January 11, 2019 at 5:43 pm #48383slimoneParticipant
If your wife is a sociopath telling her this will do you no good. If she indeed has some terrible scars from her past that make her by turns sweet, then mean spirited, then seeking long term counseling is truly best for her.
No one can tell you if she is deeply wounded, or is actually a sociopath who is simply acting as anyone with a personality disorder would. It is too hard to tell.
Good luck on your journey. There is a lot of good reading here at Lovefraud that could help you try to understand sociopathy, and to assist you in identifying those kinds of behaviors associated with the disorder. This might be a good place to start.

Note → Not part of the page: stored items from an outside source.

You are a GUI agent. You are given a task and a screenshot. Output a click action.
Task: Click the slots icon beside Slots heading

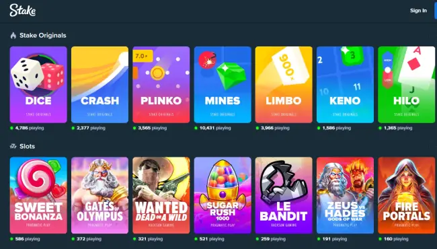[13, 146]
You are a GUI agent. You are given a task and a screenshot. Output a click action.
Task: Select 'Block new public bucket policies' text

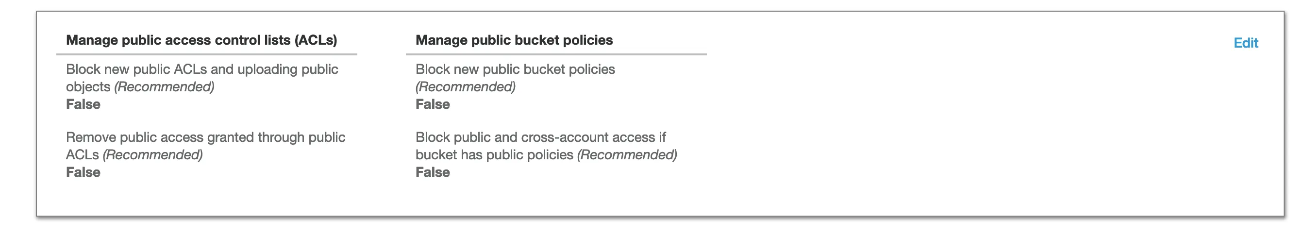515,69
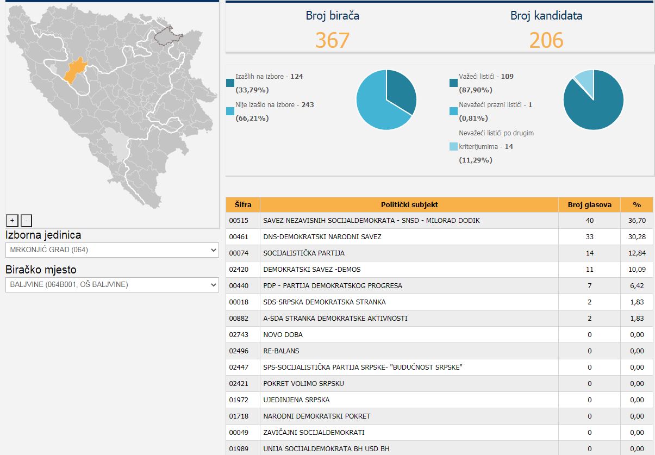Click the percent column header
Viewport: 655px width, 455px height.
pyautogui.click(x=637, y=205)
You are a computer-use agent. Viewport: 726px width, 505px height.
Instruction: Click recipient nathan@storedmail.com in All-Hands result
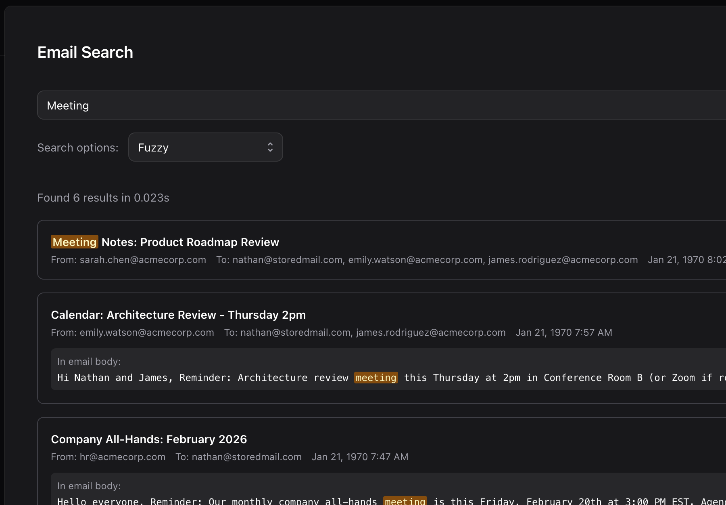click(x=246, y=457)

January 11, 2019 at 9:40 pm #48386yellowsubmarineParticipant
This would be the first normal person faking psychopath. It’s usually a psychopath faking normal. Not believing a woman that has been sexually abused is CURRENTLY worse than abusing someone. This has been our history forever, but thanks to some courageous women, who actually are willing to face the Supreme Court of the United States of America, believing women who claim rape is the right thing to do. Shame on those who criticize women for decrying their disgracing by family or anybody. Karma exists.
March 5, 2019 at 2:06 am #49205Caroline CanningParticipant
It is a really difficult situation for a person to deal with a split-personality sociopath. Being with them really start affecting the person who is staying with them. It is a situation where no one can run away the only option is to suffer.

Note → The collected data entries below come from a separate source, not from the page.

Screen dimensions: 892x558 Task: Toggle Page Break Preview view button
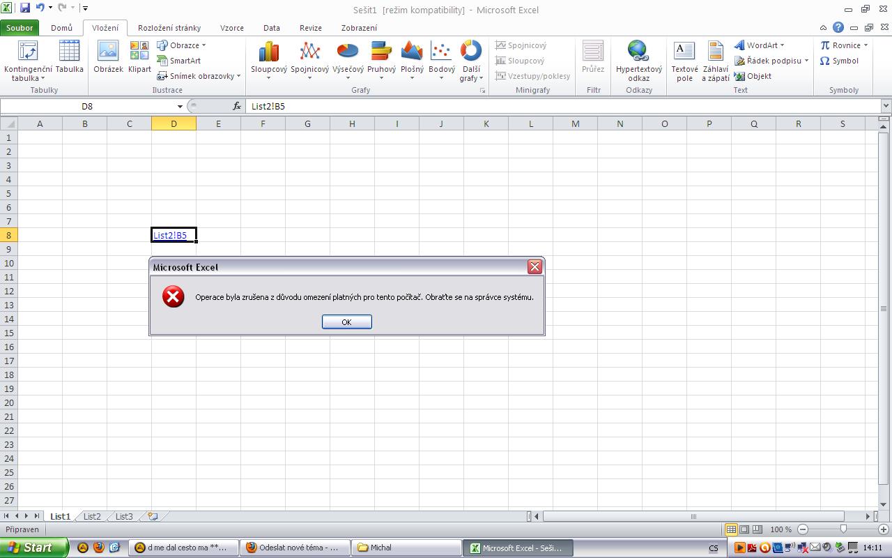(x=758, y=529)
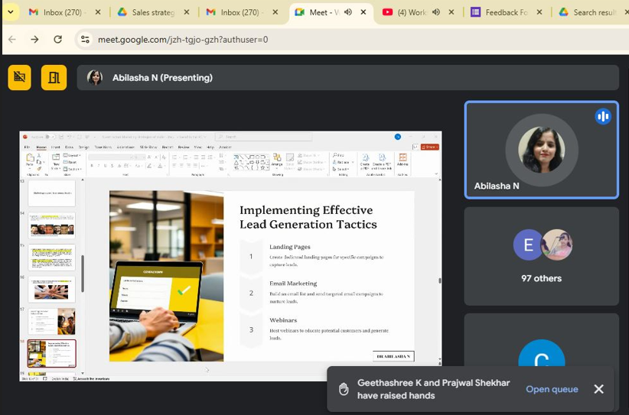Mute the YouTube tab via speaker icon
This screenshot has height=415, width=629.
(x=435, y=12)
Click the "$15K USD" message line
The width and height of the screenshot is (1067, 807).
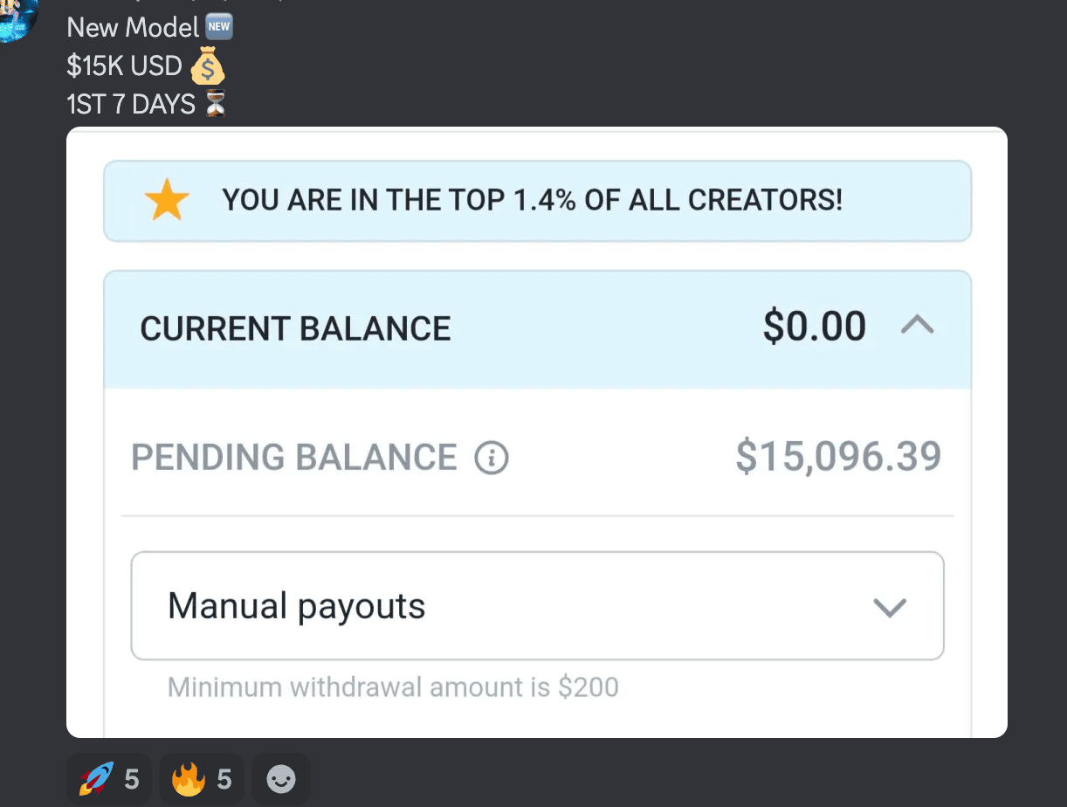[124, 67]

August 27, 2019 at 10:36 pm #53877polestarParticipant
Hi wornout –
There is some important information from a survivor of Multiple Personality Disorder, who had her mind split deliberately. She got rescued and healed. She has written some books that you can find on Amazon. Her name is Kathy O’Brien. The books are called ” Trance Formation of America “, ” Access Denied ” and “PTSD : a Time to Heal” ( the PTSD book has actual techniques that are not only for PTSD ). The person who rescued her was Mark Phillips – he knew the methods used to create the multiple personalities, so he could also use methods that could heal, which he did for her. I think that these books could give you extra information and insights that might be able to help with your situation.

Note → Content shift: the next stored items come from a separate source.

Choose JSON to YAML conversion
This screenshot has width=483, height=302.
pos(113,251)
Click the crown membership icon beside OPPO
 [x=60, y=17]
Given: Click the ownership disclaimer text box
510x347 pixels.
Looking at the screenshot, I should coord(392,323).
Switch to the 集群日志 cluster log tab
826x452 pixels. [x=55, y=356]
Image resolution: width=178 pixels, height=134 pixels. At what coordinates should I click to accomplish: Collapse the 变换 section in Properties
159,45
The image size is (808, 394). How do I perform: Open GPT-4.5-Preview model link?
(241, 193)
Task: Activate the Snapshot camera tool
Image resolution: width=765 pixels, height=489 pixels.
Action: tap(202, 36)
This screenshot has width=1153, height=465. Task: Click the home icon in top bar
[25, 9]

August 27, 2019 at 10:48 pm #53878polestarParticipant
This is a note to flowerchild 1965,
I am sorry to hear that you have not had the experience of having your posts responded to. From what you mentioned on this topic, it sounds like you are going through a difficult situation and transition. If you would like to express and verbalize more about all of that, please start a new forum topic. Go to the home page and I think that is where you can find the place to write your story ( otherwise, just email Donna Anderson to ask how to write your story ). If you do initiate your own, I know that many participants will respond and give you support and encouragement.